Шрифт:
Интервал:
Закладка:
Два дня прошли спокойно, и Кортес, всегда советовавшийся с нами по всем делам, предложил нам небольшую ночную экспедицию в соседний городок Сумпансинго — не для избиения или устрашения, а лишь для провианта. Часа за два до восхода солнца мы вышли; участвовали все более или менее здоровые, между прочим, 6 всадников, 10 арбалетчиков и 8 аркебузников. Команду принял сам Кортес, жестоко еще страдавший от лихорадки.

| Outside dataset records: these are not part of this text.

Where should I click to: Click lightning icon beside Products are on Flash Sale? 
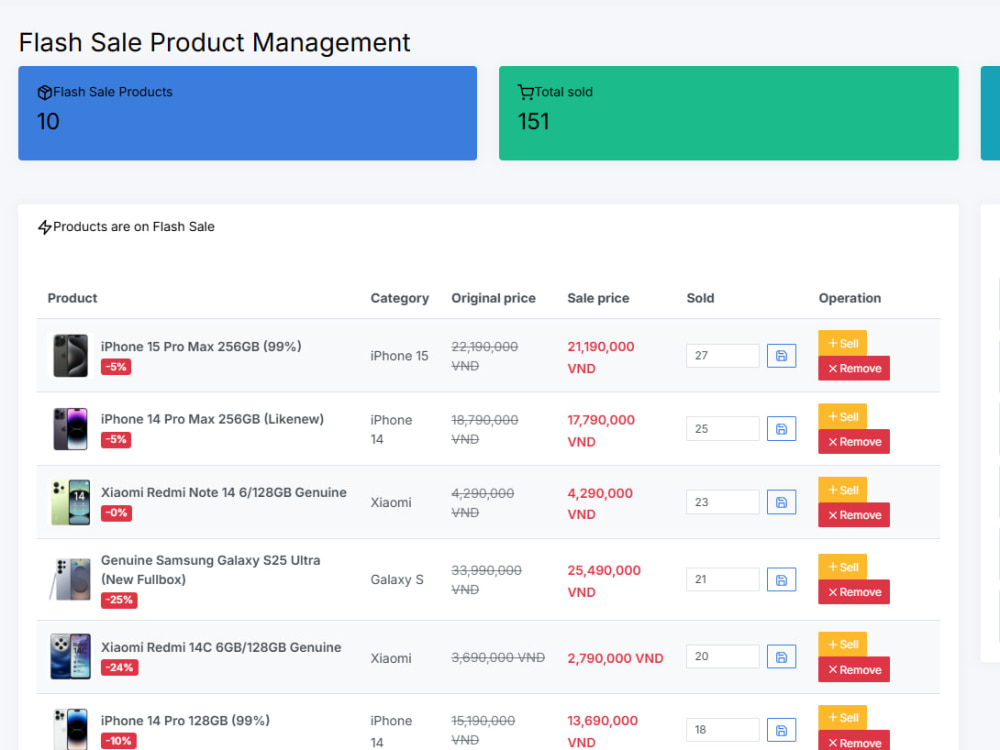(x=45, y=227)
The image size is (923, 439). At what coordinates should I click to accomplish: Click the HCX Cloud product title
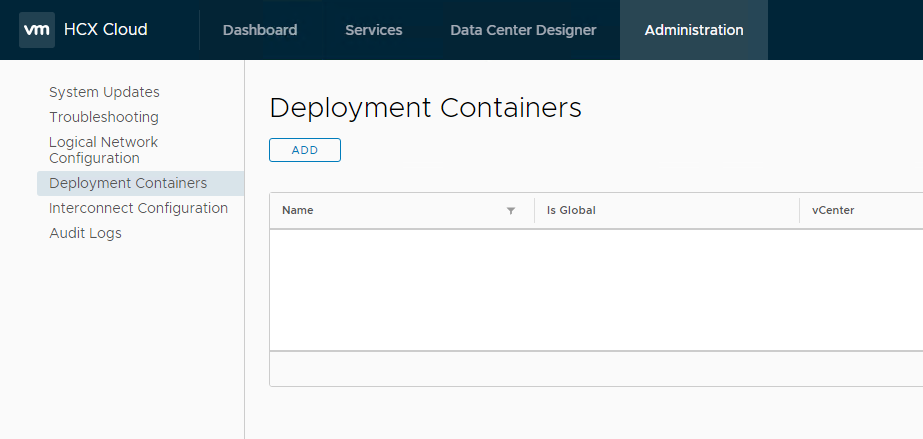105,30
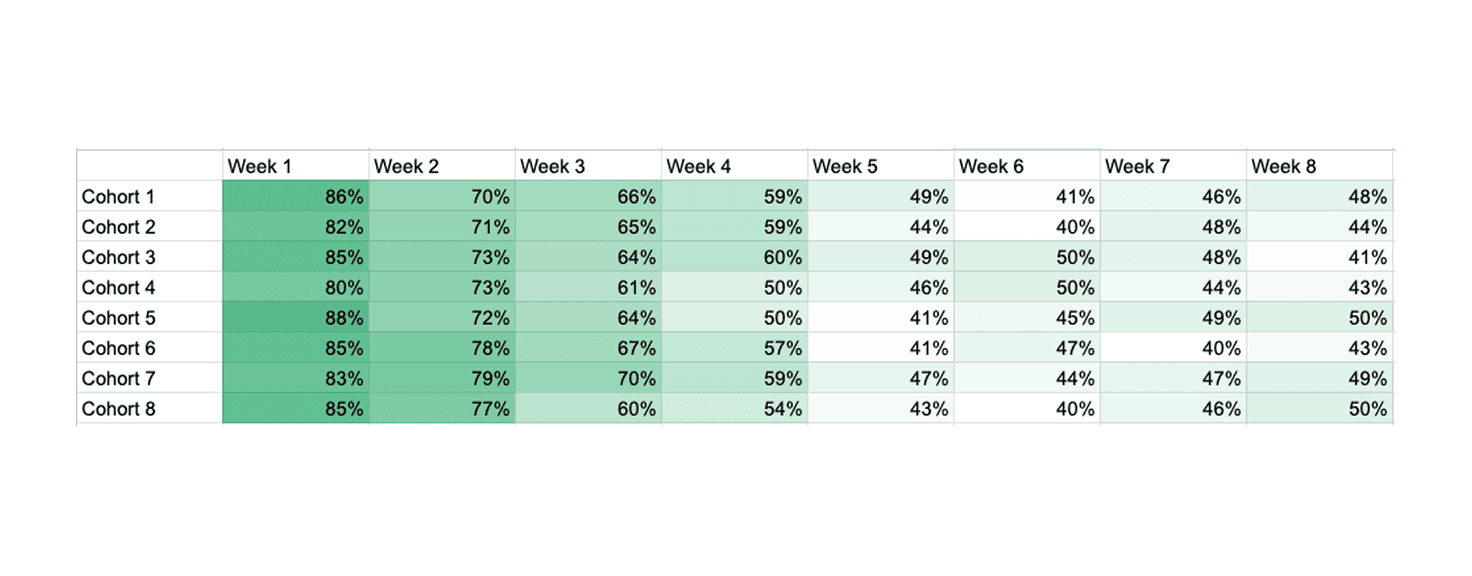1472x576 pixels.
Task: Select the Week 8 column header
Action: click(1320, 166)
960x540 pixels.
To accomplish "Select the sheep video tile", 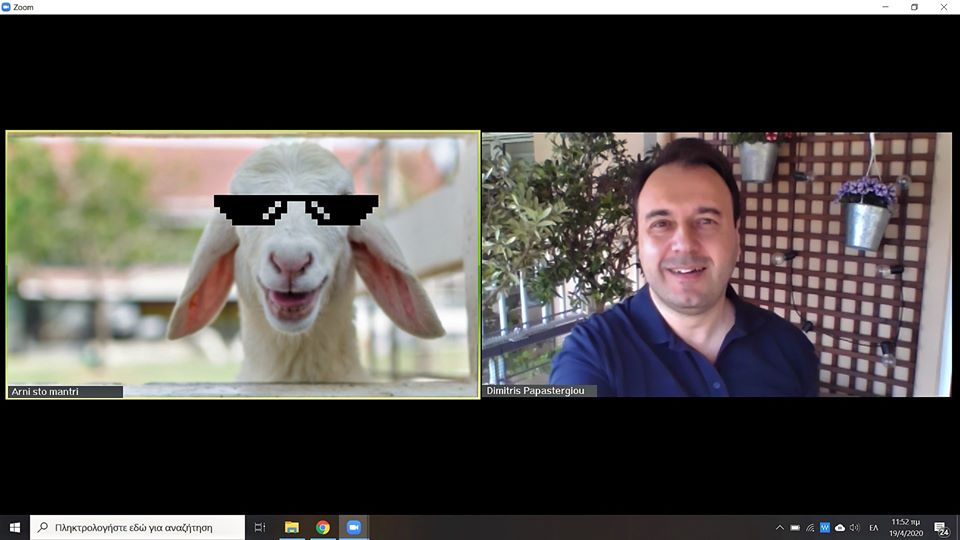I will tap(242, 265).
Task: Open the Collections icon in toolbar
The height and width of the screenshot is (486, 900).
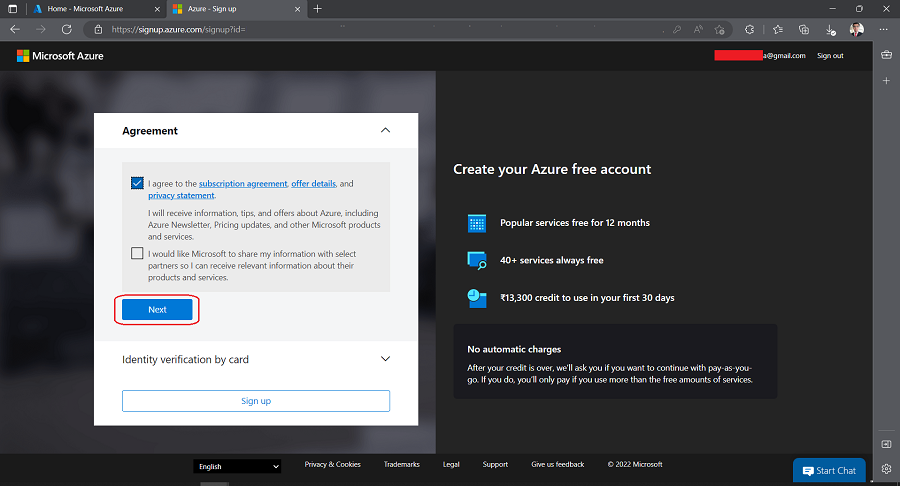Action: pyautogui.click(x=804, y=30)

Было совсем темно, и с гор веял ледяной ветер. Не только люди, но и лошади сильно остудились, и два коня заболели опасно. Вообще было много признаков неудачи, и суеверные люди стали болтать о возможности большого несчастья. Но Кортес нас успокаивал, и мы благополучно подошли к самому городу.
Продвижение наше было замечено, и все население спасалось в поспешном бегстве ввиду диких россказней, что мы убиваем всех, не щадя ни возраста, ни пола, пожираем сердца врагов и тому подобное. Видя весь этот переполох, мы нарочно задержались на обширном дворе при нескольких cues [(пирамидах храмов)], пока не рассвело, и тогда жрецы и старики, наблюдавшие за нами, решились подойти и заговорить. Начали они с извинений, что не оказали нам ни почестей, ни поддержки припасами, но в этом виноват молодой Шикотенкатль, стоявший вблизи и запретивший сношения с нами.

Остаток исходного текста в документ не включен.